| Assignment 1 |
In the forum thread on pregnancy loss, translate this sentence into Spanish: "I am truly sorry for your loss and we are here to support each other."
| Assignment 2 |
Continue the forum thread on pregnancy loss from the point where it stops.

| Given text |

§ §

Jessicarachel I am so sorry for your loss, We had to say goodbye to our little boy at 20 weeks 2 and half months ago :cry: and I can so empathise with ypur longing for a baby, I too am obsessed with becoming pregnant again and longing to feel a little baby fluttering around 

Keep strong my lovely, I hope it happens for us both soon xxxx


----------



## Abblebubba

:hugs:


----------



## jojo23

so sorry for your loss hun, i lost my little girl Lily at 22 weeks on 16th feb, im also obsessed with becoming pregnant again but im trying to keep my anxiety under control so im just leaving it to chance this month. i understand your anger hun i hate when people say oh you can have another like a baby is disposable!!?! i find it quite hard to visit Lily's grave just because i hate to think of her there...being honest it has gotten a little easier for me but i still think of her 20 times a day and will till the day i die, my due date is coming up soon and i know ill be a total mess but i have to stay stong because i want to get pregnant again so much and i know if im stressed it wont happen!


so sorry for what you had to go through hun:hugs: to you and your little angel xxxx


----------



## Bartness

:hugs:


----------



## ms.hope

I am truly sorry for your loss and we are here to support each other.


----------



## myfirstone

I'm so sorry!!!!!


----------



## Moti

Jessicarachel - I am so sorry you're going through this..:cry: 

Please don't let anyone tell you to "move on" or "get over it". It just doesn't work that way. Only those of us who have lost can understand this.

My thoughts are with you and your family.:hugs:


----------



## MissBabyFace

I also lost my angel almost 6 months ago and we have yet to conceive also, it's weird, we only tried to conceive about a month before I got pregnant last time and this time nothing and we're really trying this time. Really hope we all conceive soon. x


----------



## daopdesign

I've just lost my little boy too at 16 weeks, I know how you are feeling but you must be positive and believe that you will have a healthy pregnancy in the future. My 18 month old was conceived on Clomid so I'm am terrified I was just lucky with my little lost one and will never get caught again. I'm going to try and be positive, good things will happen xxxx


----------



## jessicarachel

Thank you for your reply. It must still be so raw for you. Positive thoughts and prayers for us both. xxxxx:hugs:


----------



## jessicarachel

Thank you all so much. I caught in just 2 months after being on the pill for 14 years so I was so happy. I just came back from her grave. It's just so unfair. Yesterday I cried for what seemed like forever. I have purchased some fertility aids today. Instead cups and also robitussin. Love hugs and positive thoughts to us all. Starting acupuncture next week. My anxiety has caused such bad physical symptoms my neck and tongue are in agony. thanks again xx


----------



## Hotbump

:hugs:


----------



## Peril

I am so sorry for your loss Jessicarachael. I want to give you some hope. February 2010 I had a phone call from hospital saying my bloods had come back and they were concerned and wanted to scan me to check baby. After a lot of pressing from me they eventually told me that my hcg was so low they believed I had miscarried, could I come in the following day for a scan. I told them I was not waiting a whole day not knowing. They agreed to do a basic scan to check. The baby was still alive. I was then told that the bloods indicated Edwards syndrome. I went back the following day and had an amniocentesis. 2 days later I was told that the baby was triploidy and not viable for living (this was my third loss - the second that was not viable for living). I delivered my baby on the 17th feb. It had taken 9 months to fall pregnant the 3rd time, and I did so the month Drs put me on medication and said dont get pregnant while taking it - I think I was putting too much pressure on myself to get pregnant and relaxing was what did it. After this loss we waited to see a specialist and when we were told that there was no link in the losses and I was 98% likely to have a healthy pregnancy next time we tried again. I fell 1st time after seeing her literally days after. I have now just had my healthy little girl who is 11 weeks, I am also 33 years old.

§ §

| Information supplied |
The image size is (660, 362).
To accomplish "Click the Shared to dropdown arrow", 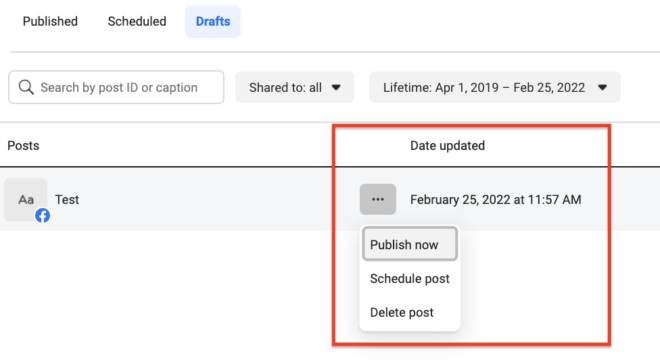I will pos(336,88).
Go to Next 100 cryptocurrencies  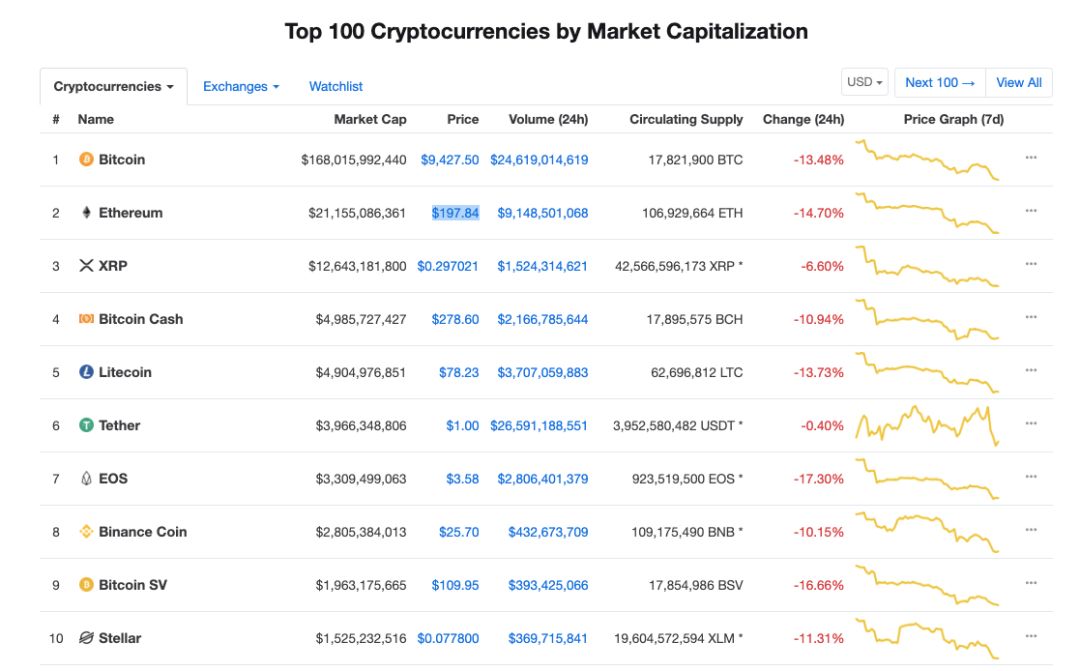pos(939,82)
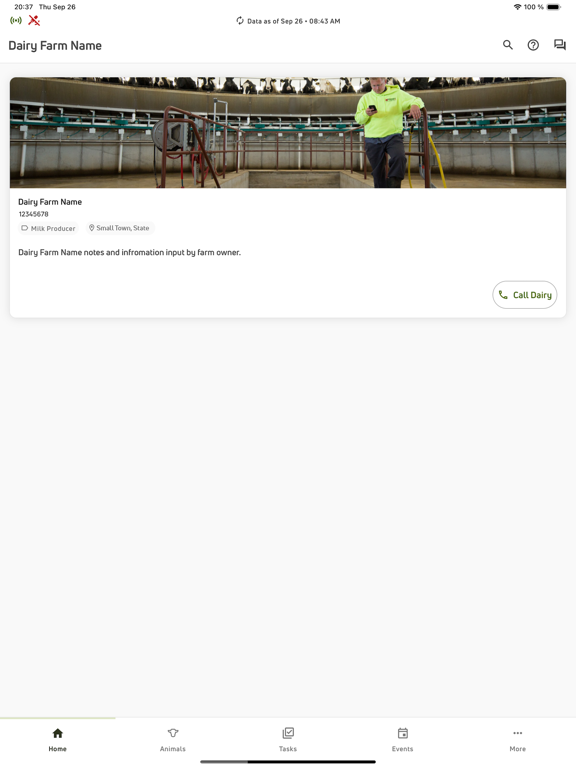This screenshot has height=768, width=576.
Task: Select the Small Town, State location chip
Action: [120, 228]
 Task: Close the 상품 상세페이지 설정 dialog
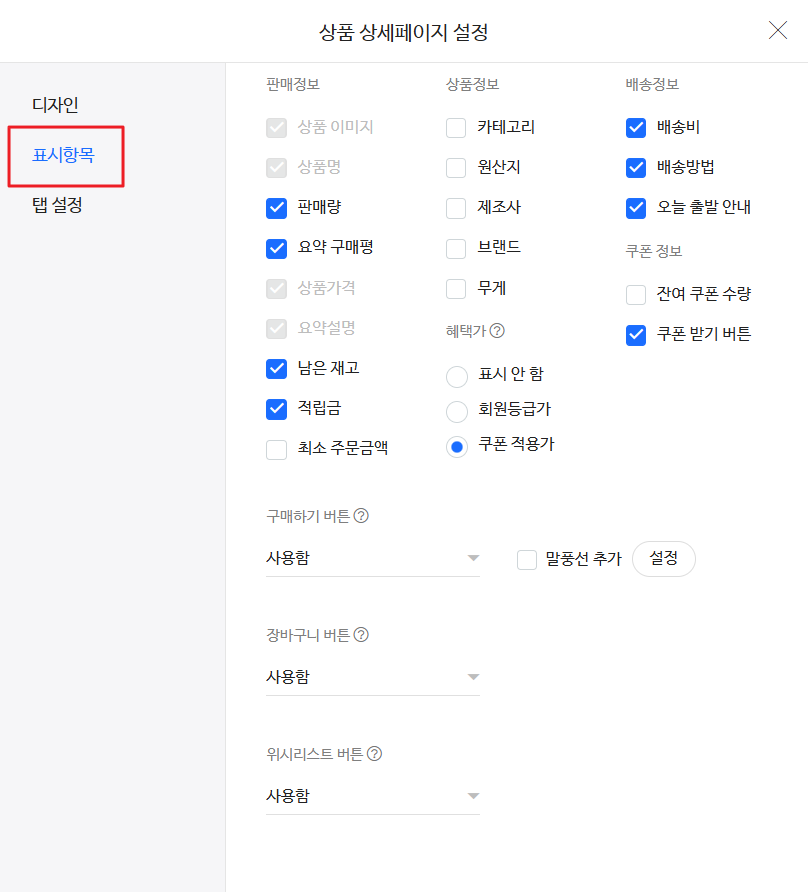pos(777,30)
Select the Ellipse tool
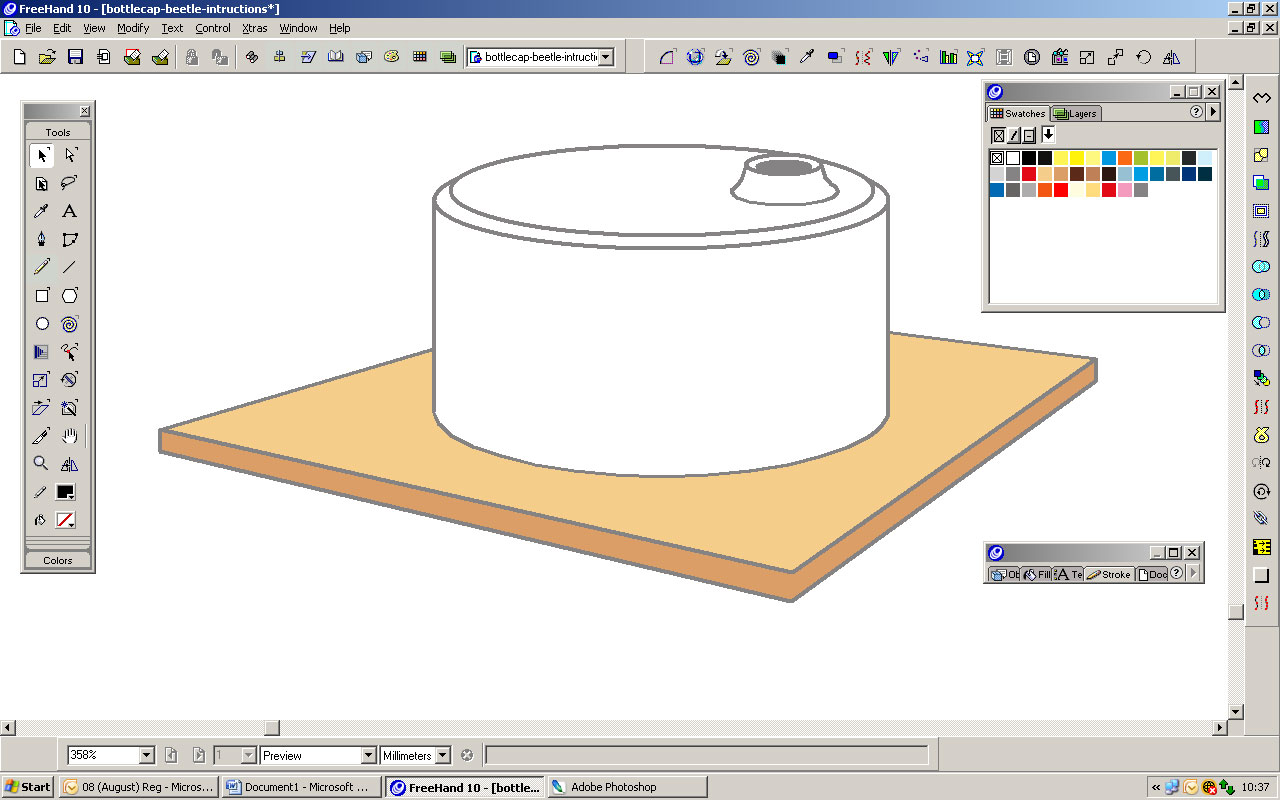1280x800 pixels. pyautogui.click(x=41, y=323)
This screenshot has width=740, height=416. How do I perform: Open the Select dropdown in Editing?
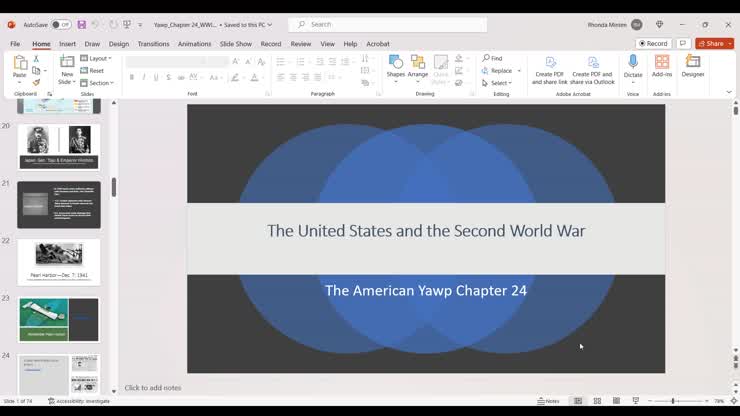pyautogui.click(x=500, y=83)
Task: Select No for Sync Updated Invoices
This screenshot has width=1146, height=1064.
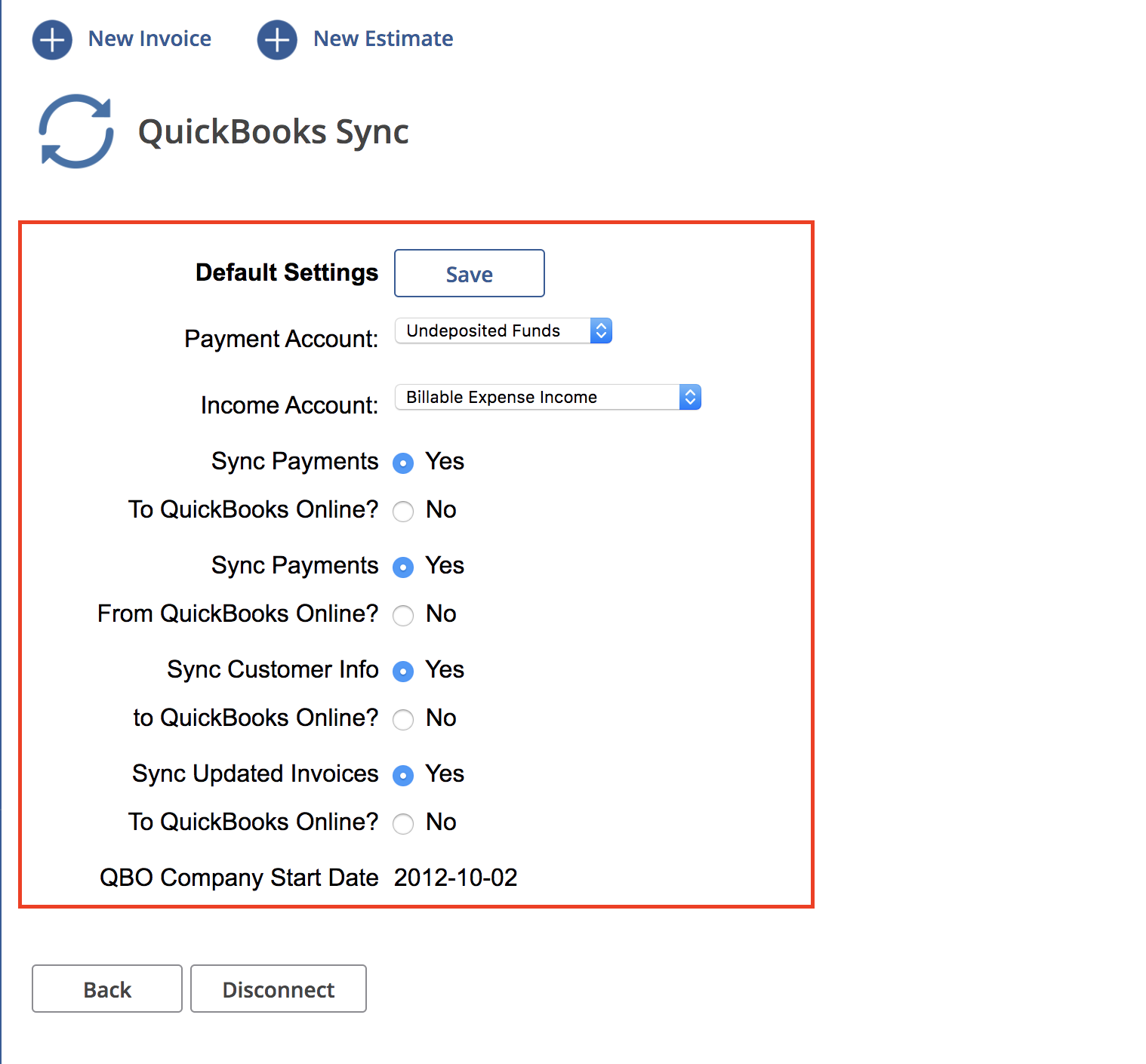Action: pyautogui.click(x=403, y=823)
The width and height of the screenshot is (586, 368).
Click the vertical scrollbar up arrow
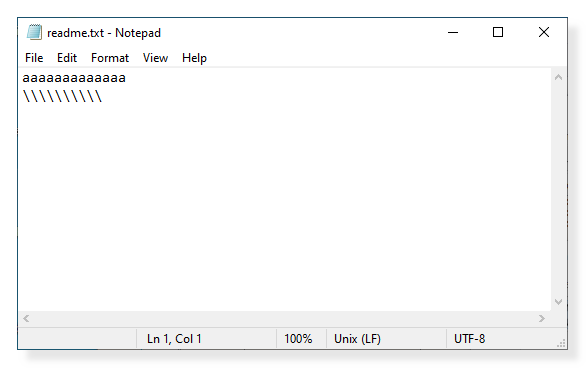tap(558, 77)
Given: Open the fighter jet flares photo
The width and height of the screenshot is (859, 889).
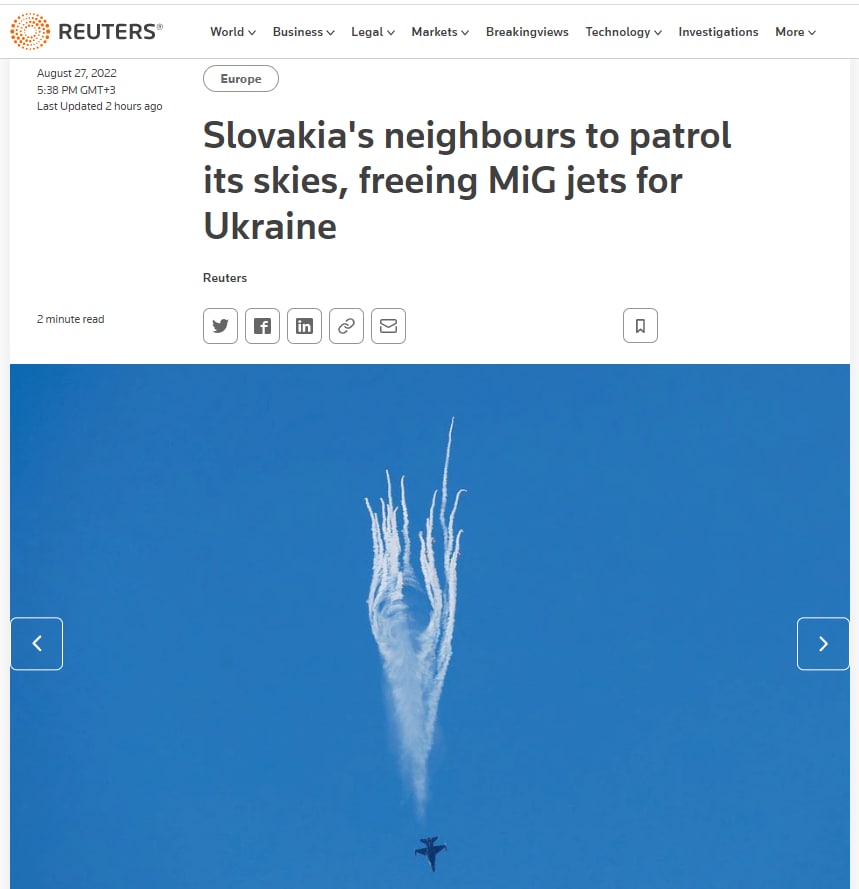Looking at the screenshot, I should (x=430, y=626).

§ §

| Written answer 1 |
Siento de verdad tu pérdida y estamos aquí para apoyarnos mutuamente.

| Written answer 2 |
Please don't give up hope, my advice to you based on my experience is relax and don't pressure yourself, your psychological state can hamper conception. I have a friend who is a councillor and she was going to put me in touch with a colleague who specialises in women who can't get pregnant when there is nothing physical preventing it. This could be an option for yourself maybe??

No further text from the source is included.